Friday, July 06, 2007

Who Has The Administration's Ear

Money talks, and when it does, this administration listens. Today's NY Times gives a perfect example of this axiom.

After a concerted lobbying effort by property developers, mine owners and farm groups, the Bush administration scaled back proposed guidelines for enforcing a key Supreme Court ruling governing protected wetlands and streams.

The administration last fall prepared broad new rules for interpreting the decision, handed down by a divided Supreme Court in June 2006, that could have brought thousands of small streams and wetlands under the protection of the Clean Water Act of 1972. The draft guidelines, for example, would allow the government to protect marsh lands and temporary ponds that form during heavy rains if they could potentially affect water quality in a nearby navigable waterway.

But just before the new guidelines were to be issued last September, they were pulled back in the face of objections from lobbyists and lawyers for groups concerned that the rules could lead to federal protection of isolated and insignificant swamps, potholes and ditches.

The Environmental Protection Agency and the Army Corps of Engineers, charged with enforcing the Clean Water Act, finally issued new guidelines last month, which environmental and recreational groups said were much more narrowly drawn.
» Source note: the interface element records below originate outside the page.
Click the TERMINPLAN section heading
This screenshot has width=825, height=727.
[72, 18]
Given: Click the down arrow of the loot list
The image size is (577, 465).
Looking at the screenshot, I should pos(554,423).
These groups argue that the final guidelines will leave thousands of sensitive wetlands and streams unprotected.
[Emphasis added]

The arguments raised by the property developers, National Cattlemen’s Beef Association, and Alliance Coal were specious: no one was seriously arguing that potholes needed to be protected. What the Supreme Court held in that ruling is that the nation's waterways are affected by the smaller systems that ultimately feed into them, and those smaller systems also fell under the Clean Water Act the Bush Administration had been trashing.

But the moneyed interests prevailed, to no one's surprise. And that's a shame, because clean water is in everyone's interest, especially as supplies dwindle.

It's going to be a long eighteen months.